▸ What this task involves
Would you write out the entries again, exactly as they are, but without images?

== Records for this exercise ==

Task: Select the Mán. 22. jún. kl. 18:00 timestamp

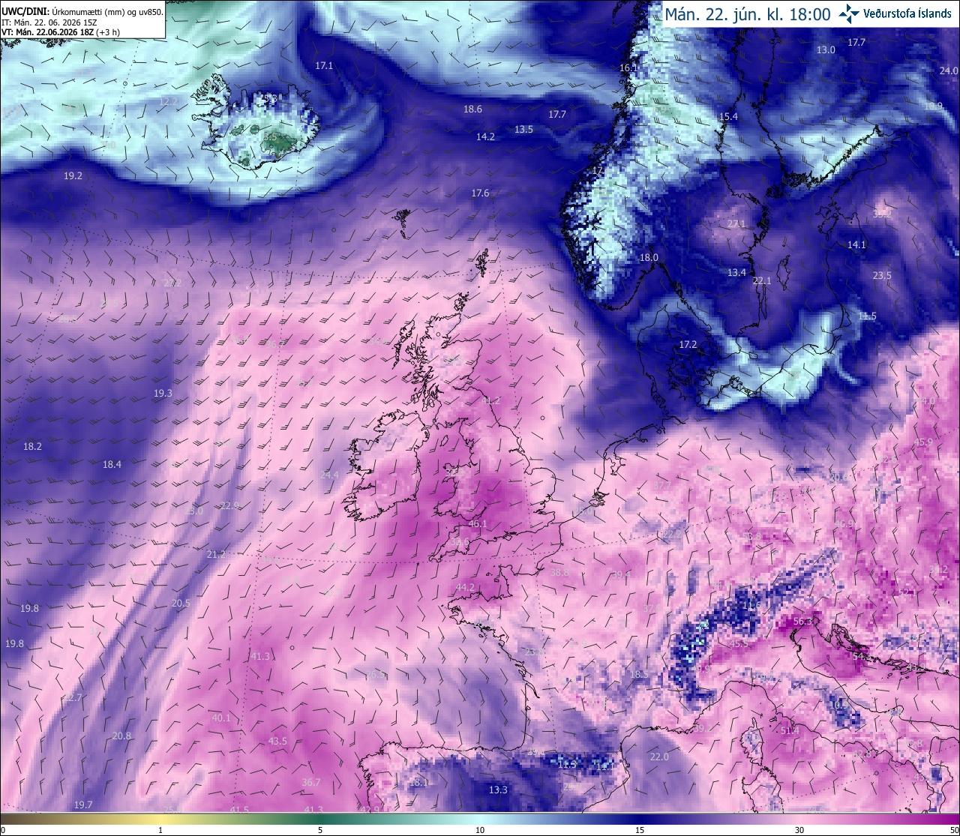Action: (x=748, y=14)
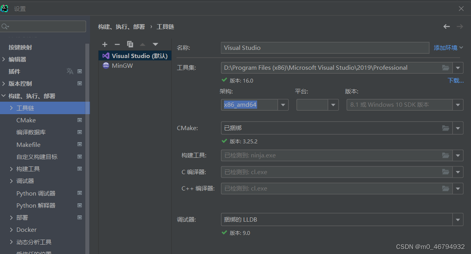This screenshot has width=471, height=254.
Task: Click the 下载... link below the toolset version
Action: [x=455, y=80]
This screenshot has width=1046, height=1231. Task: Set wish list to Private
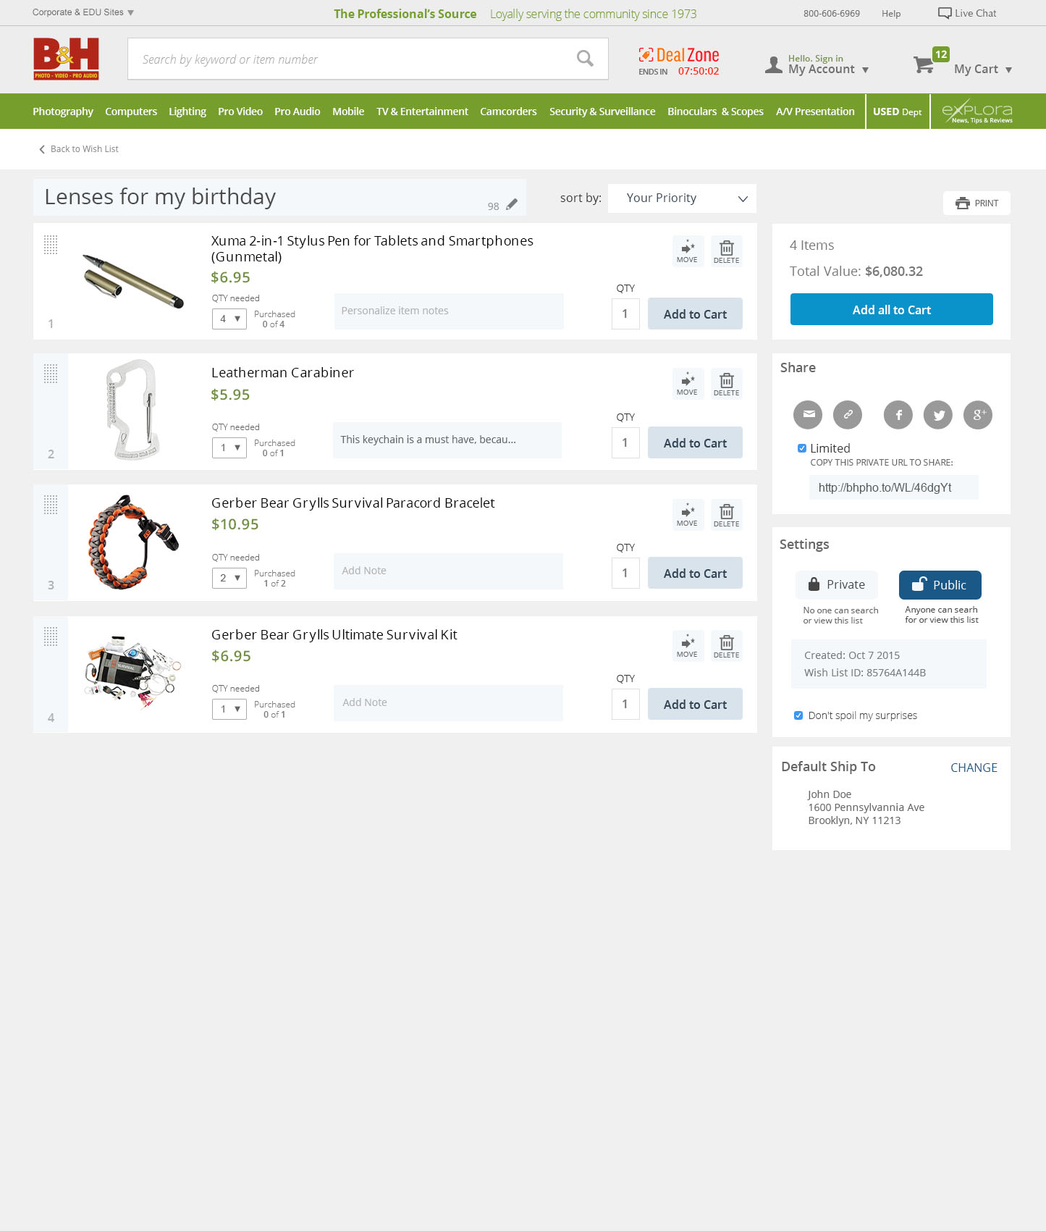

===

▸ Solution to the problem
Task: Select the Mán. 22. jún. kl. 18:00 timestamp

Action: (x=748, y=14)
This screenshot has width=471, height=254.
Task: Click the 下载... link below the toolset version
Action: [x=455, y=80]
This screenshot has width=1046, height=1231. Task: Set wish list to Private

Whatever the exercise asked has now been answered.